### TASK STATEMENT
Pick up the documentation text on Data Vault Hubs below and continue it from its last sentence.

### DOCUMENT TEXT
════════════════════

• PRODUCTS
  • SUPPORT
  • DOCS
  • PARTNERS
  • COMPANY
  • QUOTE
  • ACCOUNT
  • STORE
QUOTE

Documentation

Support Forums
What can we help you with?
Topics

Hubs

A Hub in Data Vault is the representation of a Core Business Concept. These are the main 'things' that are important to an organisation. In the Data Vault model, the Hub serves as integration point when merging together disparate data sets.

Core Business Concepts are related to other ones through Natural Business Relationships (Links) and are described using Context (Satellites) entities.

Any Hub entity in Data Vault can therefore have multiple active relationships to other entities through Links.

Each Hub maintains a distinct list of Integration Keys that represent unique instances of the identified concept.

A Business Focused Approach for Data Integration

To be able to integrate data across systems and versions, the actual business terms used should be identified and used where possible to name Hubs and the corresponding Integration Key column.

In BimlFlex, this is supported through the Business Modeling feature. Business Modeling supports an interactive workshop-style modeling of the involved processes and terminology, so that the right business terms can be defined.

The resulting Business Entities can be mapped to Data Vault Hubs in the Object Editor or the Data Vault Accelerator.

The Hub should accommodate all incoming data without judging, therefore it is recommended to use the most forgiving data type available.

════════════════════

### LISTED RECORDS
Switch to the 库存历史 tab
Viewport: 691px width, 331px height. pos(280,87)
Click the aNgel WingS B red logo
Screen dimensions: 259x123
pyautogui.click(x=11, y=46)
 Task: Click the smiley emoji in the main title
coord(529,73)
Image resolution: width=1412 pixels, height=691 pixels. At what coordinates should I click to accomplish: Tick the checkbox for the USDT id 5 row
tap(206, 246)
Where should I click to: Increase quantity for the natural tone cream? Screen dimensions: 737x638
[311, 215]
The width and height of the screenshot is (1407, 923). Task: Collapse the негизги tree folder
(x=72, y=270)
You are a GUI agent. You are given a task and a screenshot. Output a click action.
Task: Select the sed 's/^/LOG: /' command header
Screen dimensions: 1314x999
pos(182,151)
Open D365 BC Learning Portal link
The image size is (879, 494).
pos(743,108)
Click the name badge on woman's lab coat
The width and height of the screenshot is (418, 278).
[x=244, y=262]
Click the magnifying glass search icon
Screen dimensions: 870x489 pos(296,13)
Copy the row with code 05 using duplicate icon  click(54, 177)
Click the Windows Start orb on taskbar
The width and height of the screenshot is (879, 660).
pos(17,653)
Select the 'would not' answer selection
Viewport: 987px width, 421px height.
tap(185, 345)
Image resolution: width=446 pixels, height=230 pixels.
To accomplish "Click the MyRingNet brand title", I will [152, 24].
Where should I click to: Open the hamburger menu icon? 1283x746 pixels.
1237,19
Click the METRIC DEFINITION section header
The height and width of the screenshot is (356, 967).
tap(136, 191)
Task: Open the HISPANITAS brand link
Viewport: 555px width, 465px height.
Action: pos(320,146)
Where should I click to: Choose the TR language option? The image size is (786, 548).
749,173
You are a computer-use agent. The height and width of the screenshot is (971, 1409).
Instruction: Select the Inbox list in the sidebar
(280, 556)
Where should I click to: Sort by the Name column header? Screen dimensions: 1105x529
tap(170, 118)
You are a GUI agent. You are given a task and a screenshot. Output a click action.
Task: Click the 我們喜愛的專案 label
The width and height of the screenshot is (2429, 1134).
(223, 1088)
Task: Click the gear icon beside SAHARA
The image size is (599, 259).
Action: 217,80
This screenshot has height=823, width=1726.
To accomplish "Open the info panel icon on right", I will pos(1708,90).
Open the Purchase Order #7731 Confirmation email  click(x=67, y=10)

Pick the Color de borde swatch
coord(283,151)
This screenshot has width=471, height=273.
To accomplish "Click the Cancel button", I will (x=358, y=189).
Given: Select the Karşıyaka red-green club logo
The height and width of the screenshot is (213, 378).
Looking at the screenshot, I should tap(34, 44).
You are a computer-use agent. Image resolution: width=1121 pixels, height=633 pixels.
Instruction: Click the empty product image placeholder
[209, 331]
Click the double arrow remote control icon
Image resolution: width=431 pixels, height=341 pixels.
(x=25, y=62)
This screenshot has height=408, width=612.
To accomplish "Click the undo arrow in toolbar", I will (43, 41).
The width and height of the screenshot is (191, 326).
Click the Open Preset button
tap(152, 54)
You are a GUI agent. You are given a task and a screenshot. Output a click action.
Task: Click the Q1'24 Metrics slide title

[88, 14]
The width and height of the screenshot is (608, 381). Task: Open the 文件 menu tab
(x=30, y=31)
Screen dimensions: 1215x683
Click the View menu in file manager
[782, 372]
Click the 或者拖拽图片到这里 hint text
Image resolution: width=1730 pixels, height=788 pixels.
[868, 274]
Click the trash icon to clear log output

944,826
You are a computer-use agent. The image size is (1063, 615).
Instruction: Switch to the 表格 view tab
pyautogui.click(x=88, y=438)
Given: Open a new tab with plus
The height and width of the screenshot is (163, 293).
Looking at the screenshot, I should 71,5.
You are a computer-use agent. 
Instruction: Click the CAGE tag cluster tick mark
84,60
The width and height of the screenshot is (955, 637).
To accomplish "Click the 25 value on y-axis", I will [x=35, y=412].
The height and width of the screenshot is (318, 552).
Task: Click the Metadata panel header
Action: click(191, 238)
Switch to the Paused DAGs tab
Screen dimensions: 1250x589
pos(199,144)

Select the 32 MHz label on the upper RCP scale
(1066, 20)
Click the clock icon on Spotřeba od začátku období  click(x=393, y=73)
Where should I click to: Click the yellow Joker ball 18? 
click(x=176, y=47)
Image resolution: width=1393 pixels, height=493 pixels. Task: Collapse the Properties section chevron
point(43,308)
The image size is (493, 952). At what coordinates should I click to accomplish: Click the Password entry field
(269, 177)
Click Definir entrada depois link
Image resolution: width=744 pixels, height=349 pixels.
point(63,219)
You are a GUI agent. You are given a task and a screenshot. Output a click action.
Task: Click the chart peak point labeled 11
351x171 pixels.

════════════════════

### EXERCISE ANSWER
For the Integration Key, it is recommended to use a wide Unicode (nvarchar) datatype. This accommodates data coming from many sources. This configuration allows data to be integrated that might not adhere to the earlier assumed datatype of the Integration Key.

Important

Hubs are the core building block of the Data Vault and should reflect the Core Business Concept (CBC). The implementation team is recommended to identify and map Hubs to the Business Model as a priority.

Implementation of the Hub Concept in BimlFlex

The Hub contains the distinct set of Integration Keys from the source data set. It is an insert-only table. Any effectiveness or descriptive attributes are tracked in attached Satellites.

A Hub is defined in the metadata editor as a collection of source-to-target mappings at column level from one or more data sources to the target Hub Object.

There are two ways to define a Hub in BimlFlex:

  1. Accelerating a Hub
  2. Manually defining a Hub

Accelerating a Hub Object

The easiest and quickest way to define a new Hub is to define one based on source metadata using the Data Vault Accelerator.

This way, the target Hub Object and source-to-target mappings that facilitate the loading process are added automatically. If required, this can be updated by modifying Accelerator settings or manually updating the Hub Object.

For more information, please refer to the Accelerator documentation.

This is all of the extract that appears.